- TRECHO -
_ _ _ _ _

Muito doloroso pensar (e me esforço pra continuar achando isso tudo um grande absurdo) que todas as mulheres e pessoas pretas com quem conversei sobre já haviam sofrido algum tipo de abuso sexual. Nossos corpos mais uma vez colocados nesse lugar.

Quantas vezes nós já não lemos ou ouvimos falar sobre a objetificação do corpo do negro?

Quando decidi escrever sobre o tema muito me passava a cabeça como eu iria, de alguma maneira, amenizar as dores que esse tipo de violência causa à nós através desse texto.

A verdade é que eu não tenho e nem terei uma grande receita de superação ou qualquer tipo de analgésico ou anti-inflamatório pra esse tipo de ferida. A minha, ainda que cicatrizada, me causa dores de vez em quando.

Então decidi escrever só pra registrar que estou viva, muito bem e obrigada! Demorei, mas entendi que meu corpo é sim o que eu tenho de mais valioso e que ele pode de tudo.

_ _ _ _ _

- ENTRADAS EXTRAÍDAS -
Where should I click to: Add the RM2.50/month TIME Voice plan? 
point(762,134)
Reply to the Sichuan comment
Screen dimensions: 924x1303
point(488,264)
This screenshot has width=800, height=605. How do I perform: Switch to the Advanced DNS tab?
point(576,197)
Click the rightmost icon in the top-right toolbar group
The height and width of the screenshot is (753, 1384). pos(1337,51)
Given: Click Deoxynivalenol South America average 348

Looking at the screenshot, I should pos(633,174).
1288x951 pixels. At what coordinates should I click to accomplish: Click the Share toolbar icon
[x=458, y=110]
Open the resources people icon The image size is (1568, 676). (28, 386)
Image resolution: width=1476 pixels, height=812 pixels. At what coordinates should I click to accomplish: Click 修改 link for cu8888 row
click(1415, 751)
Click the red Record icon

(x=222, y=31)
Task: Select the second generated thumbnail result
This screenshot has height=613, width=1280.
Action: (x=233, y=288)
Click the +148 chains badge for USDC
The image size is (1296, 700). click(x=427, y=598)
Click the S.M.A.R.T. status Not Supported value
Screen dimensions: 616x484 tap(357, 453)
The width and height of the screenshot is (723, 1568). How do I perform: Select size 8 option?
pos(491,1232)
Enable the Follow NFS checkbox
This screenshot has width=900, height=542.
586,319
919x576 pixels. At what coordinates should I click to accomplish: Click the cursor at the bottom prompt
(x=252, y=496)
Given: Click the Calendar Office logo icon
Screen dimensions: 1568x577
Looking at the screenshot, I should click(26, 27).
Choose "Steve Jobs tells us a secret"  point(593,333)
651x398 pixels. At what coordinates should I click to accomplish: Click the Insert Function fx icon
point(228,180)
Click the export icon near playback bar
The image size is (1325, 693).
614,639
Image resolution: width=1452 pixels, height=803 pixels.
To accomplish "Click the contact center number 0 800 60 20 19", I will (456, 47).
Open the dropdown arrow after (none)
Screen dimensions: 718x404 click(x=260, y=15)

_ _ _ _ _

- O QUE FAZER -
(1) Segundo o trecho, o que se passou a entender sobre o próprio corpo?
(2) Continue o trecho sobre abuso sexual e o corpo negro a partir da última frase.
As entradas não têm nenhum papel nesta atividade.

- RESULTADOS POR TAREFA -
(1) Que o corpo é o que se tem de mais valioso e que ele pode de tudo.

(2)
Enquanto mulher negra procuro sempre me manter alerta e principalmente revoltada com esse e qualquer outro tipo de racismo.

Citando novamente uma música, vai aqui os versos que mais amo na música P.U.T.A da banda Mulamba:

E foda-se se me rasgar a roupa/

Te arranco o pau com a boca/

E ainda do pra tu chupar/

Pra ver como é severo o teu veneno/

Faço do mundo pequeno/

E que Deus permita me vingar!

Porque eu vou me vingar, malandro. Eu vou me vingar!

Porque eu vou me vingar, malandro. Eu vou me vingar!